L'invisible dans le visible

- Vous ne m'avez pas compris, dit-il lentement. Je ne demande pas qu'on s'intéresse. Pourquoi s'intéresserait-on? Je me demande pourquoi vous êtes intéressé.
Je le lui expliquai. Nous nous assîmes par terre, avec les tableaux devant nous, et je lui expliquai que j'aimais l'ambiguïté, que j'aimais ne pas savoir quoi regarder dans ses toiles, que souvent la peinture figurative moderne m'ennuyait, mais pas la sienne. Nous parlâmes de De Kooning et, en particulier, d'un petit tableau que Bill trouvait inspirant, Autoportrait avec frère imaginaire. Nous parlâmes de l'étrangeté de Hopper et de Duchamp. Bill appela ce dernier "le couteau qui a mis l'art en pièces". Je pensais qu'il disait cela dans un sens négatif, mais il ajouta: "C'était un grand mystificateur. Je l'adore."

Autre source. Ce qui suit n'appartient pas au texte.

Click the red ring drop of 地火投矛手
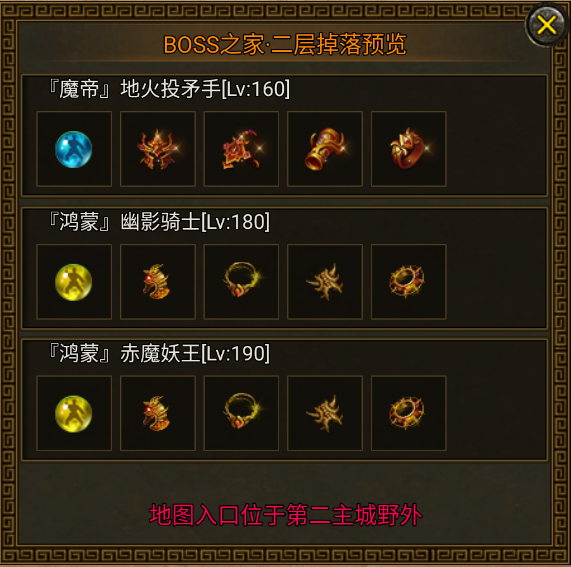This screenshot has width=571, height=567. pyautogui.click(x=409, y=149)
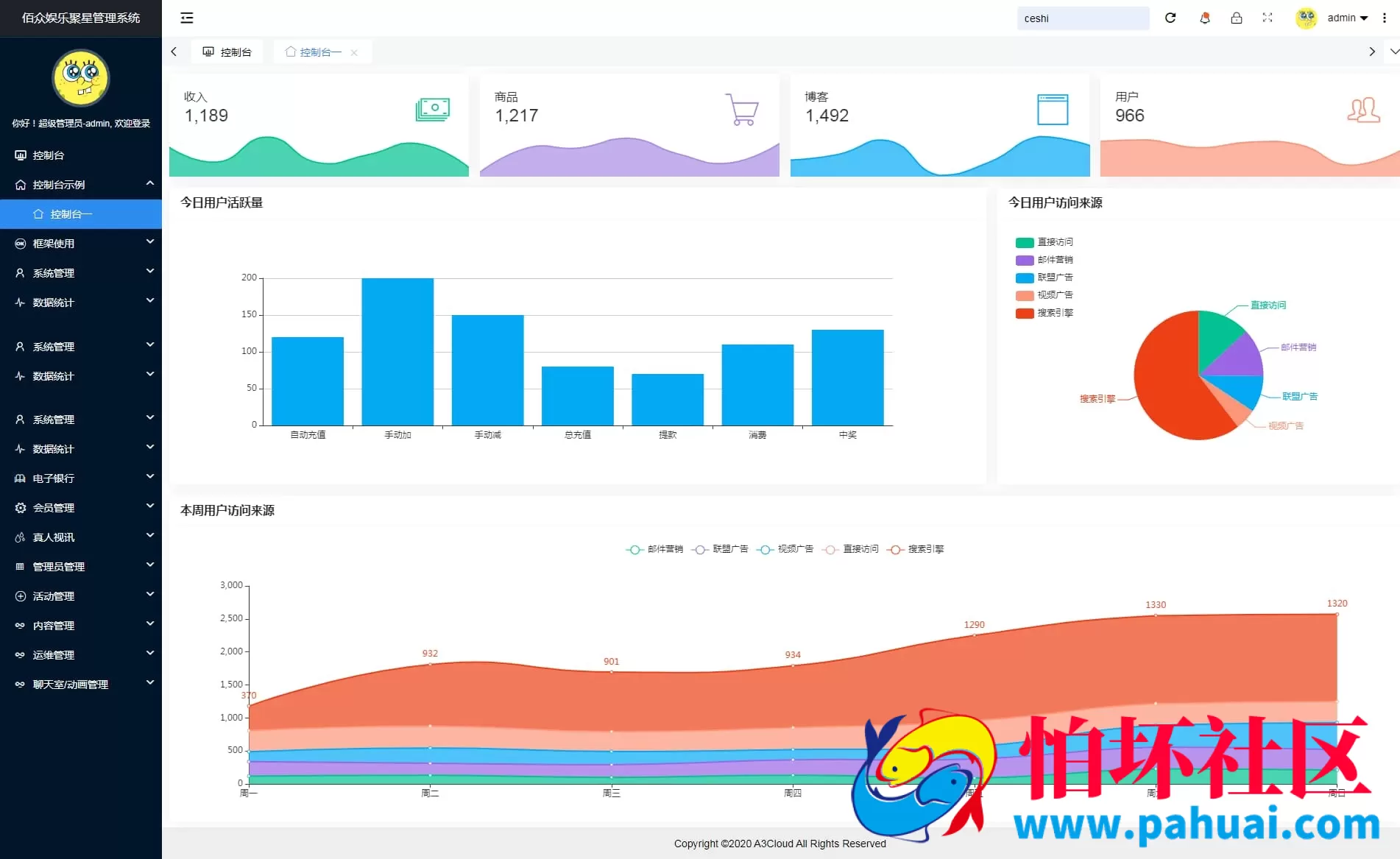The height and width of the screenshot is (859, 1400).
Task: Switch to the 控制台 tab
Action: [227, 52]
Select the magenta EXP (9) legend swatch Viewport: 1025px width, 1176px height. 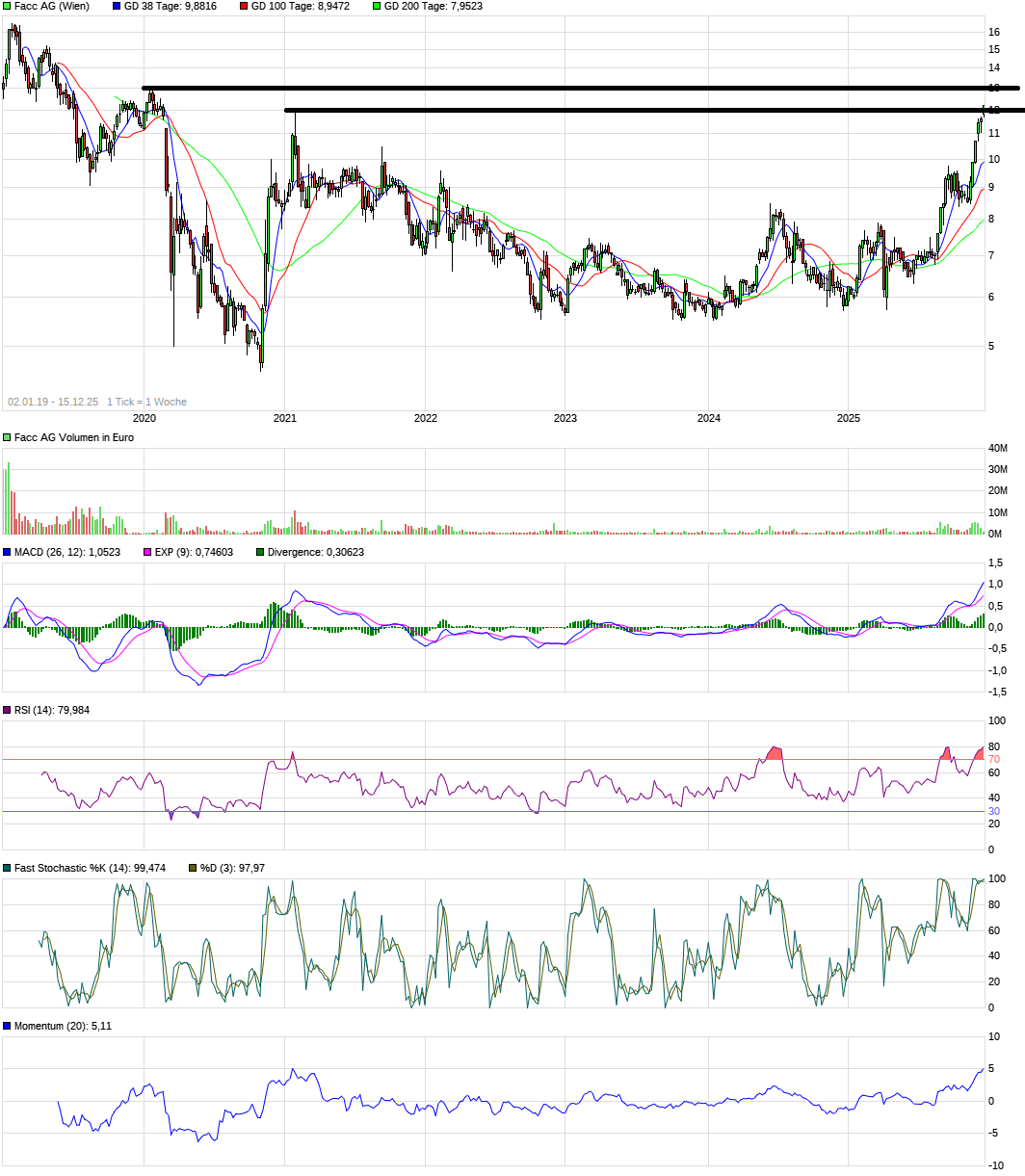(147, 552)
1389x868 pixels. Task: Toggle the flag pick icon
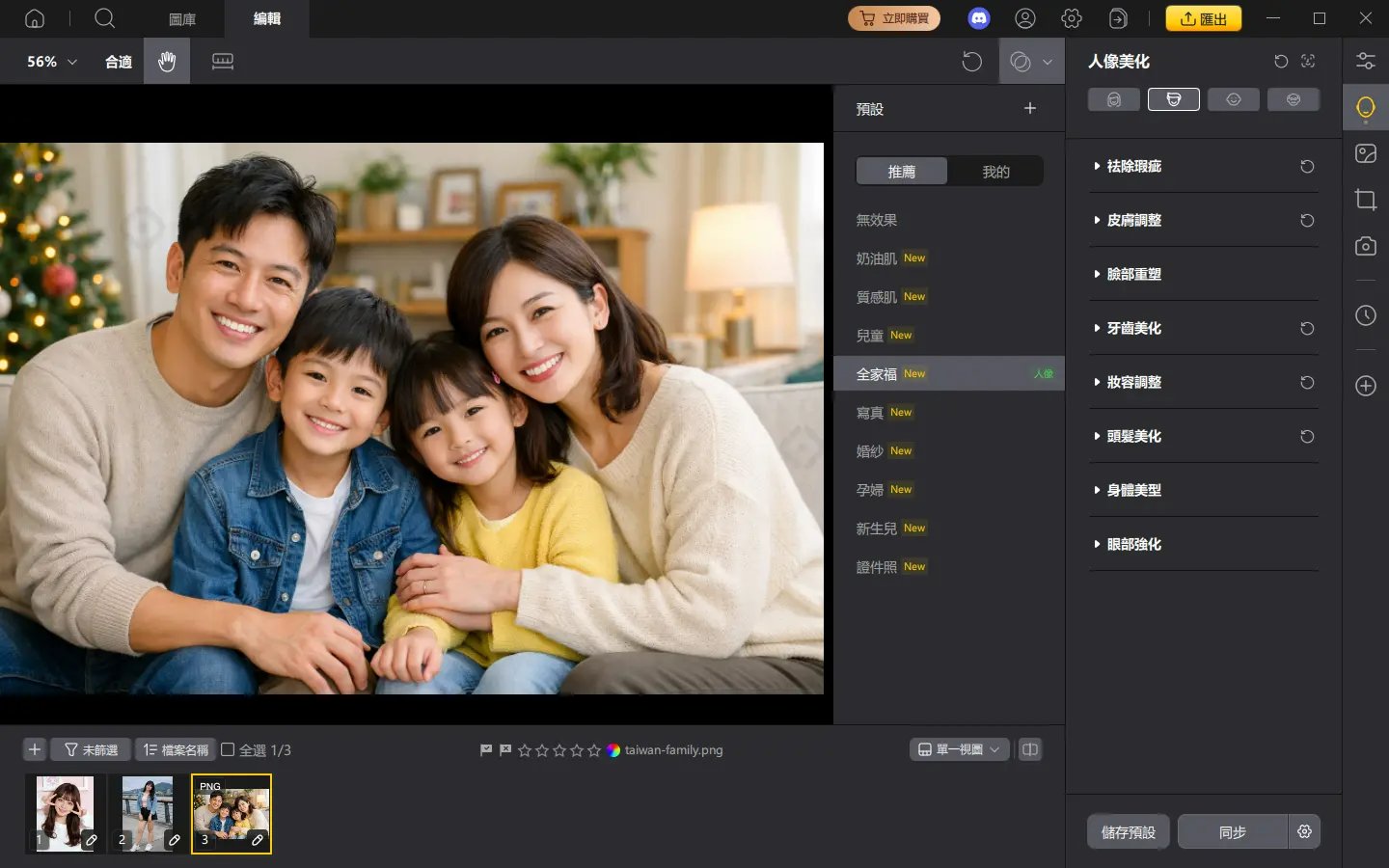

Quand j'attirai son attention sur les poils rasés en train de repousser qu'il avait peints sur les jambes de la femme maigre, il me dit que lorsqu'il se trouvait en présence de quelqu'un il avait souvent le regard attiré par un détail - une dent cassée, un sparadrap sur un doigt, une veine, une coupure, une rougeur, un grain de beauté - et que, pendant un instant, cet élément isolé dominait sa vision; et qu'il souhaitait reproduire dans son oeuvre de tels instants. "La vison est un flux", dit-il. Je mentionnai les récits cachés dans ses tableaux et il répondit que, pour lui, les histoires étaient comme le sang irriguant un corps: les voies d'une vie. C'était une métaphore révélatrice, et je ne l'oubliai jamais. En tant qu'artiste, Bill traquait l'invisible dans le visible. Le paradoxe, c'était son choix de représenter ce mouvement invisible au moyen d'une peinture figurative, qui n'est rien d'autre qu'une apparition figée - une surface.

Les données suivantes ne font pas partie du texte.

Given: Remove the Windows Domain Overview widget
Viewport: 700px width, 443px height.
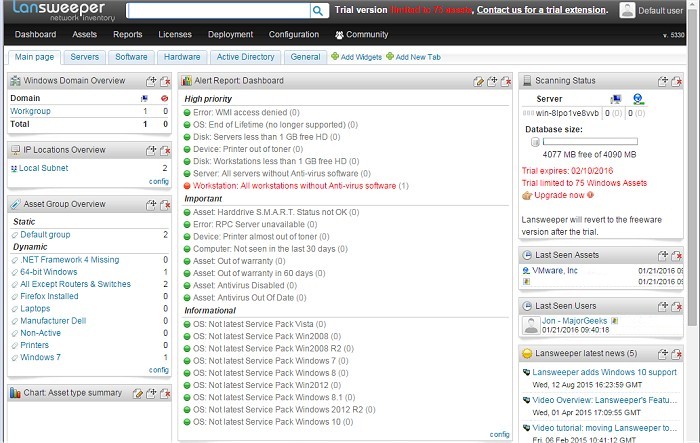Looking at the screenshot, I should [x=165, y=80].
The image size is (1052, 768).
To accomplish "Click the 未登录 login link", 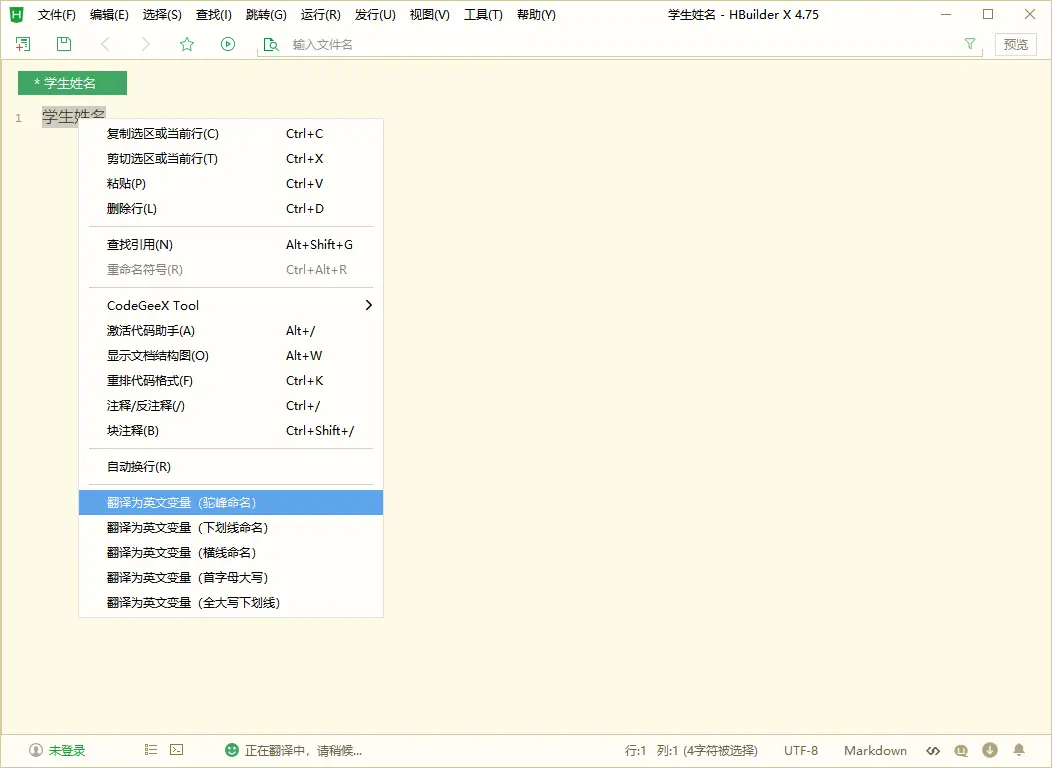I will pyautogui.click(x=66, y=751).
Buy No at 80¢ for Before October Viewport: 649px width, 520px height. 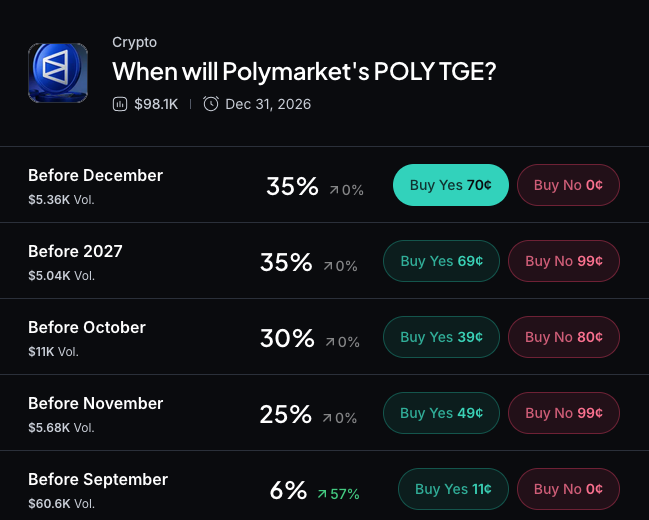pyautogui.click(x=564, y=337)
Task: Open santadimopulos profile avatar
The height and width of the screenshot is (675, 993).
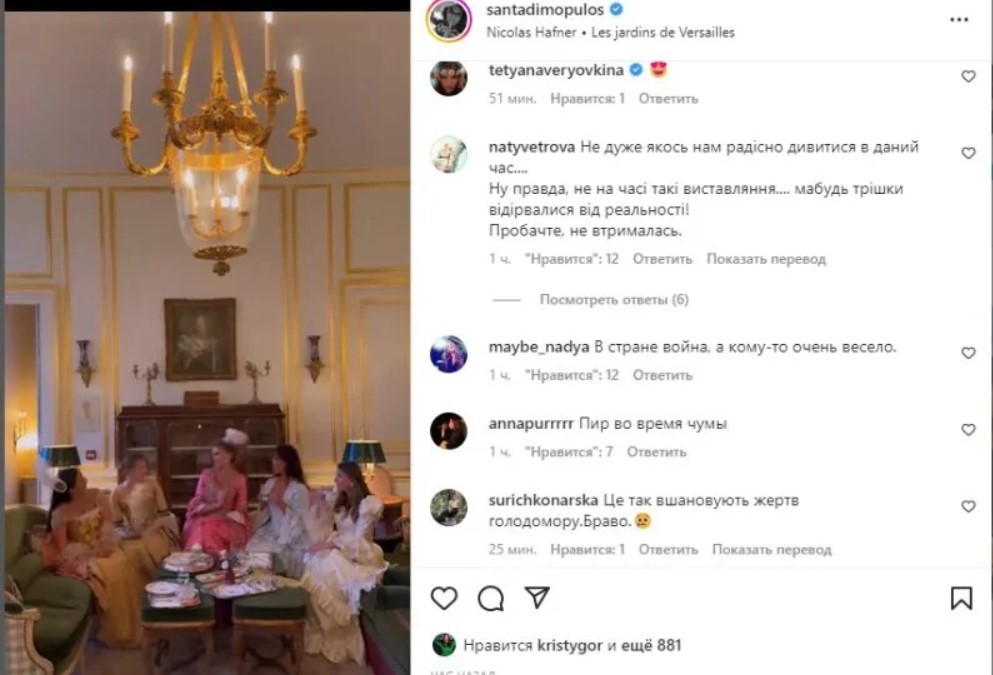Action: click(x=449, y=20)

Tout ce que j'aimais est un formidable roman de Siri Hustvedt, qu'on peut lire de plusieurs manières. Il se déroule à New York, dont il donne à voir plusieurs quartiers, il porte sur l'amour et l'amitié, il se déroule le temps d'une vie d'adulte, il parle d'art, de peinture et de poésie, ainsi que d'études, de recherche... bref c'est un roman très riche. Le lien peinture-écriture, que met en valeur l'extrait ci-dessus, retient aussi l'attention. 
Pour peu qu'on soit sensibilisé à la question, comment ne pas y voir également un roman sur les troubles de l'atttachement? Et qui plus est, une formidable histoire qui sonne extraordinairement juste.